Because it’s painfully, horribly believable that LGBT+ people would be treated like this. Even on a series with such a hopeful vision. If the series has, at any point, dropped the ball, it has always been here. Not because the progress didn’t extend to dismantling homophobia sooner — again, it’s achingly realistic. But because so much of Ellen’s story, especially in Season 3, has been background at best.
That all changes in For All Mankind 3×06, as Will Tyler, one of the first men on Mars, comes out as the first gay man on Mars. We wish we could say his truth is met with a different sort of reception than Ellen’s was decades ago. It’s not. Damningly, not for the series but for the human race itself, while everything has changed, absolutely nothing’s changed.
Dani, really?

In this house, we love Commander Danielle Poole. But, in “New Eden,” she’s clearly in the wrong. And we need to recognize that without bashing her or holding her to an impossibly high standard. People are complicated. Privilege, and its many layers, are complicated.
Being Black in America, and at NASA, has been difficult for Dani. Being a Black woman, of course, adds another level of struggle. We’ve borne witness to that. And we’ve pointed out Ed showing his racist and misogynist leanings earlier in the season, back when he was, essentially, saying Dani only became Commander of Sojourner 1 because she checked some diversity boxes.
Y’all remember, right? “Qualified but” and “other factors.” All that bullshit.
But, because of the way the world works, Dani is the one with the privilege in this episode’s central conflict. Much like Ed did earlier in the season, she shows her ass here. Notably, it comes when she asks Will why he couldn’t have just waited to come out. She’s more worried about the mission, and all he wants is to be seen. And Will deserves to be seen, just like Dani has always deserved it.
All Will wants to do is be himself and show the kids at home they can be themselves, love who they love, and still get to be somebody. So, yeah. Dani deserves every bit of pushback and frustration she gets out of Will. But, of course, it’s not a simple, black and white, situation. Privilege never is.
“…they’d what? They’d judge you. Just for living in the skin that you were born in. Come on, Will. I have been in this program for more than 20 years. And not one second has gone by that I am not aware of how they…see us. So don’t you stand there and tell me that I don’t know what it’s like.”
For All Mankind 3×06 asks us to look at the situations where, despite being used to being the minority, we, too, might actually be the one with privilege. And the episode does it so well through Dani. Because she’s right when she tells Will she knows what it’s like to be judged for who she is.
“Being gay is different than being Black.”
…but she’s also wrong for having the audacity to tell him that being in the closet is some kind of luxury for him.

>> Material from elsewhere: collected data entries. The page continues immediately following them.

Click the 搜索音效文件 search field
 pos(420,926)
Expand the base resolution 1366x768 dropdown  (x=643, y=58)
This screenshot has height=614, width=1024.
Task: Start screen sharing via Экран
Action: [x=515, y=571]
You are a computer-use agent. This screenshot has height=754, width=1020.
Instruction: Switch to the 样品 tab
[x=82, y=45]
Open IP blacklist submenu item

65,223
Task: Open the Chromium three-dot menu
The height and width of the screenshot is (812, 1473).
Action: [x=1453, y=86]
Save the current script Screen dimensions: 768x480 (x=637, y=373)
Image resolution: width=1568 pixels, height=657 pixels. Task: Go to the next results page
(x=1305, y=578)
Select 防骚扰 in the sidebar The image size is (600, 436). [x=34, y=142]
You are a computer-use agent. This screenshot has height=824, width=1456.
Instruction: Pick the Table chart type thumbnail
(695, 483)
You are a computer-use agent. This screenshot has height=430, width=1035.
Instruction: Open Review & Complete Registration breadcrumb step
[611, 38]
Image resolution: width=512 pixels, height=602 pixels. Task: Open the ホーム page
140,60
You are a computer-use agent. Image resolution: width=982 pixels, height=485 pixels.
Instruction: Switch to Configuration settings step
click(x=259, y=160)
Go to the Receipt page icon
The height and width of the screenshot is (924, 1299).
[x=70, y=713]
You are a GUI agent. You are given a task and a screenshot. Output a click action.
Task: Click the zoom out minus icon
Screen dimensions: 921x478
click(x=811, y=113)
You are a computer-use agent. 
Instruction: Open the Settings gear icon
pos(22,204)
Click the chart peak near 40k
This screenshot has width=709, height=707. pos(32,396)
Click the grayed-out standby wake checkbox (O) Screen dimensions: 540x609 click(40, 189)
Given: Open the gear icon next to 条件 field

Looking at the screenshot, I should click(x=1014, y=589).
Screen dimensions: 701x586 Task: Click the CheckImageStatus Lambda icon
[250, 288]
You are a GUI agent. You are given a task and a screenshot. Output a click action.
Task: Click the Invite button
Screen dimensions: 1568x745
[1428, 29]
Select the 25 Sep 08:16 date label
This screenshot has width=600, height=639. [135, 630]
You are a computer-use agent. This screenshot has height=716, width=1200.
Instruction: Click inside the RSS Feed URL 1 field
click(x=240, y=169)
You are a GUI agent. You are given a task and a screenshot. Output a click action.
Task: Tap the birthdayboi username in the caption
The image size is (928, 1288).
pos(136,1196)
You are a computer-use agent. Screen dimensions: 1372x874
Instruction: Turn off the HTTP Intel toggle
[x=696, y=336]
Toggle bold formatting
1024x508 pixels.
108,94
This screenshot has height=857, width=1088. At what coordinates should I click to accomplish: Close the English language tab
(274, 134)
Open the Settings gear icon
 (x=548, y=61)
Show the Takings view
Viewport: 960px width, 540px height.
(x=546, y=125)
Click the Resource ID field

And she’s out of pocket for thinking her struggle as a Black woman is identical to his struggle as a gay man. She can identify with his Blackness…She knows what it’s like to be on the receiving end of racism. But she can’t know what being on the receiving end of homophobia is. Just like, as a Jew, I know antisemitism — but I can only bear witness to, not 100% know, the experiences of people like Dani and Will.
So, Dani doesn’t get Will here. She can’t. And that would actually be ok, if only she’d hear Will and support him. No, that doesn’t mean she’s supposed to fix NASA’s homophobia either. It sure the hell isn’t on a Black woman to carry the world on her back and fix all the wrongs.
However. To paraphrase Pirkei Avot, it’s not her duty to finish the work. But neither is she at liberty to neglect it.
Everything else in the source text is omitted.